Default Implementation For an Interface
Steven Schveighoffer
schveiguy at yahoo.com
Fri Feb 17 09:04:59 PST 2012
On Wed, 15 Feb 2012 22:01:51 -0500, Kevin <kevincox.ca at gmail.com> wrote:
> I was implementing a framework and I found that I wanted two things.
> - A strong set of interfaces so that I can get what I want from a
> variety of sources.
> - Some basic implementations of these interfaces.
>
> For example, say I was writing a database class. I could either name
> the interface Database and call the class DatabaseImplementation or
> something but that is ugly. If I call the interface IDatabase, the
> Database class looks nice but I need to convince users to write
> functions that take IDatabases not Databases.
>
> I was wondering if there was any way to implement a default
> implementation.

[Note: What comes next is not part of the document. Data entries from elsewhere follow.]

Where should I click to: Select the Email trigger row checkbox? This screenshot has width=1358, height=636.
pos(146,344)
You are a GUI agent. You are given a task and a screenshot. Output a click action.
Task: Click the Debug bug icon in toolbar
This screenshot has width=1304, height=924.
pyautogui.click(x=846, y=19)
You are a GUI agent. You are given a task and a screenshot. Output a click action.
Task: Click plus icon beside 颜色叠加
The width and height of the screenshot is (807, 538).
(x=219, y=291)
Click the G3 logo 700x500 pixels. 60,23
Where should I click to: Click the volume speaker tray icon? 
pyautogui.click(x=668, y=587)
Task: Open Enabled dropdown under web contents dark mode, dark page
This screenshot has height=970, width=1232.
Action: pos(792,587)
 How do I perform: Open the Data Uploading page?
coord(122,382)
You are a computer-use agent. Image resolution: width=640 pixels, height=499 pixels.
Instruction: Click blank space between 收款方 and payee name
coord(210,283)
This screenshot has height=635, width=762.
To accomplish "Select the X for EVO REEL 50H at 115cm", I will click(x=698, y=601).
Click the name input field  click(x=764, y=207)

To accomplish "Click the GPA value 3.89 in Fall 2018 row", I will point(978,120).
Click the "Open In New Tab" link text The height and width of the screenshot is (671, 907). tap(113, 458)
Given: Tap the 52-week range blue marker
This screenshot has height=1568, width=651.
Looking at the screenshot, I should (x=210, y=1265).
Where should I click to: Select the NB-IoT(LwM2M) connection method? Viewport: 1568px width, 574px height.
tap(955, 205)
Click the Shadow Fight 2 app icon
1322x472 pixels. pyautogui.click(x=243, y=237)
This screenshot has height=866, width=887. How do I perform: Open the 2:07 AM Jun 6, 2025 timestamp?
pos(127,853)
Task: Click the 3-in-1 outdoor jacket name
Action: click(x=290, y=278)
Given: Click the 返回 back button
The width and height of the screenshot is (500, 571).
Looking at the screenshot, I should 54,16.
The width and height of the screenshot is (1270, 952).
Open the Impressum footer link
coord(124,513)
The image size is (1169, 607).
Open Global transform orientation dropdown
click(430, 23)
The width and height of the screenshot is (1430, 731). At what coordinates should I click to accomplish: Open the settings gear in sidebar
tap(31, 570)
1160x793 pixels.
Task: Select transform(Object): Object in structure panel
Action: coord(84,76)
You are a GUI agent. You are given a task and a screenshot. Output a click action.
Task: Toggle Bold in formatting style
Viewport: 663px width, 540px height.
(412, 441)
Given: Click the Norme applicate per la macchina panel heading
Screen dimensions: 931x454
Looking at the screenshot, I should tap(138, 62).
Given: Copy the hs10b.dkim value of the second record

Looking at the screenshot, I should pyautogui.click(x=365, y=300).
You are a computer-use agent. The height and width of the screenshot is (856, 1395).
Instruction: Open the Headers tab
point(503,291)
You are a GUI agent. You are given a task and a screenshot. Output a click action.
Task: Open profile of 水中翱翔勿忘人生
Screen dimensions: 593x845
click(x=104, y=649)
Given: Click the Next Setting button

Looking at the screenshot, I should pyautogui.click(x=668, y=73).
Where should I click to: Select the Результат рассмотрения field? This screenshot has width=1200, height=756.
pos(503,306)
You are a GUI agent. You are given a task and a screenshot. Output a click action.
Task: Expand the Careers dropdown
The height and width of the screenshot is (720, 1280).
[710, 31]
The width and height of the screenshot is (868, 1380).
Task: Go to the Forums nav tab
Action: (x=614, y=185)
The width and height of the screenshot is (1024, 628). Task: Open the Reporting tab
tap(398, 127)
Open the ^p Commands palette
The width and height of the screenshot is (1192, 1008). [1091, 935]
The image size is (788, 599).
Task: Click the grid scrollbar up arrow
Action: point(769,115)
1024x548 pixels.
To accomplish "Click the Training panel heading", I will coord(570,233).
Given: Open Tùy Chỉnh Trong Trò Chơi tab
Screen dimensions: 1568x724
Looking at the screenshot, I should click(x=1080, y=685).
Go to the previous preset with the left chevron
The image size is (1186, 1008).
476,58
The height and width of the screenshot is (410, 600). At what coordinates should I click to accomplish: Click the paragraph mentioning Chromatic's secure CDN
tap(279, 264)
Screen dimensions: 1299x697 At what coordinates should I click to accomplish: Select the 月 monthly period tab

This way, I could create my Database interface and
> classes could implement that but if you called `new Database()` you
> would still get a basic database.
Aside from what has been said already, if you wish to have methods that
are not static defined in the interface, final methods currently work:
interface I
{
void foo();
final void callFoo() {writeln("about to call foo"); foo();
writeln("ok, I called foo");}
}
This isn't exactly a "default implementation", since you can't override it.
Note that template methods are supposed to work (And also are implicitly
final), but this doesn't currently work.